Namun, Syarief Hasan menambahkan banyak pandangan-pandangan terkait wacana amandemen UUD khusus untuk menghidupkan kembali GBHN.

Dia memberi contoh tidak ada yang bisa menjamin jika dibuka peluang amandemen UUD akan ada kepentingan-kepentingan yang akan masuk seperti membuka kotak pandora. "Dikhawatirkan akan ada free rider (penumpang gelap) ketika dibuka peluang amandemen UUD. Tidak ada yang bisa menjamin perubahan hanya untuk GBHN. Bisa jadi akan banyak pandangan yang muncul dalam amandemen UUD," katanya.

Saksikan Video Pilihan Berikut Ini:


Pandangan Lain

MPR bersama Dewan Profesor Unpad menggelar Focus Group Discussion (FGD) dengan tema Wacana Amandemen UUD NRI Tahun 1945 Khususnya Terkait Dihidupkannya Kembali GBHN

Syarief Hasan juga menyebutkan pandangan lain, yaitu GBHN cukup diatur dalam undang-undang. Dia memberi contoh masa pemerintahan Susilo Bambang Yudhoyono. Perencanaan pembangunan diatur dalam UU No. 17 Tahun 2007 dan UU No. 25 Tahun 2004. "Pada waktu itu pertumbuhan ekonomi selalu sekitar 6 persen, selama 10 tahun (2004 - 2014) pengangguran dan kemiskinan berkurang. Artinya, diatur dengan UU juga sudah cukup. Dengan UU sudah bagus, sehingga tidak perlu amandemen UUD," tuturnya.

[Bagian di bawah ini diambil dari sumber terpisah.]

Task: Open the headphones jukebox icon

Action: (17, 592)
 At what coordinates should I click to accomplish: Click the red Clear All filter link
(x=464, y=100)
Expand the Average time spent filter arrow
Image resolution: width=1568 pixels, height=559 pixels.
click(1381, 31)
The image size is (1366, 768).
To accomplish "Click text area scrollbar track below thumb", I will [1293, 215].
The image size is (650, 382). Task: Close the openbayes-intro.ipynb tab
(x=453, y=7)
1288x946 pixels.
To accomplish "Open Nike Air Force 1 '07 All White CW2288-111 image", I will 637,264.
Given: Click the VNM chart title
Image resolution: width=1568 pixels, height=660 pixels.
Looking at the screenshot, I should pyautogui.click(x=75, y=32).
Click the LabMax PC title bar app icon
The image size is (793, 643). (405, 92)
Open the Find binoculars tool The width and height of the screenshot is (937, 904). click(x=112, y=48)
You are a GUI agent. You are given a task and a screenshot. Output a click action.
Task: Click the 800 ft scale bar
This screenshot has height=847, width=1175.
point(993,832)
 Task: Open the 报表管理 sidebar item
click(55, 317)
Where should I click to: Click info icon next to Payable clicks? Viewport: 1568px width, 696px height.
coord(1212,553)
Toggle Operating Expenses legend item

Problem lainnya, kata Syarief Hasan, siapa yang membuat atau menyusun GBHN. Jika haluan negara dibuat oleh MPR maka haluan negara itu harus dijalankan oleh presiden. "Tapi kita sekarang tidak menganut sistem mandataris MPR. Namun secara implisit kalau halauan negara dilaksanakan presiden maka presiden bertanggungjawab kepada MPR. MPR menjadi lembaga tertinggi lagi. Ini yang perlu didiskusikan dalam FGD ini," katanya.

Syarief Hasan berharap guru besar Unpad bisa memberikan kontribusi pemikiran dan pandangan dalam FGD ini. "Pemikiran dan pandangan dari intelektual kalangan perguruan tinggi lebih dapat dipertanggungjawabkan secara ilmiah dan tidak terkontaminasi kepentingan politik," ucapnya.

"Pemikiran dan pandangan dalam FGD ini akan dicatat tertulis dan menjadi dokumen negara. Kita akan bahas lagi di Badan Pengkajian MPR dan Komisi Kajian Ketatanegaraan di MPR," imbuhnya.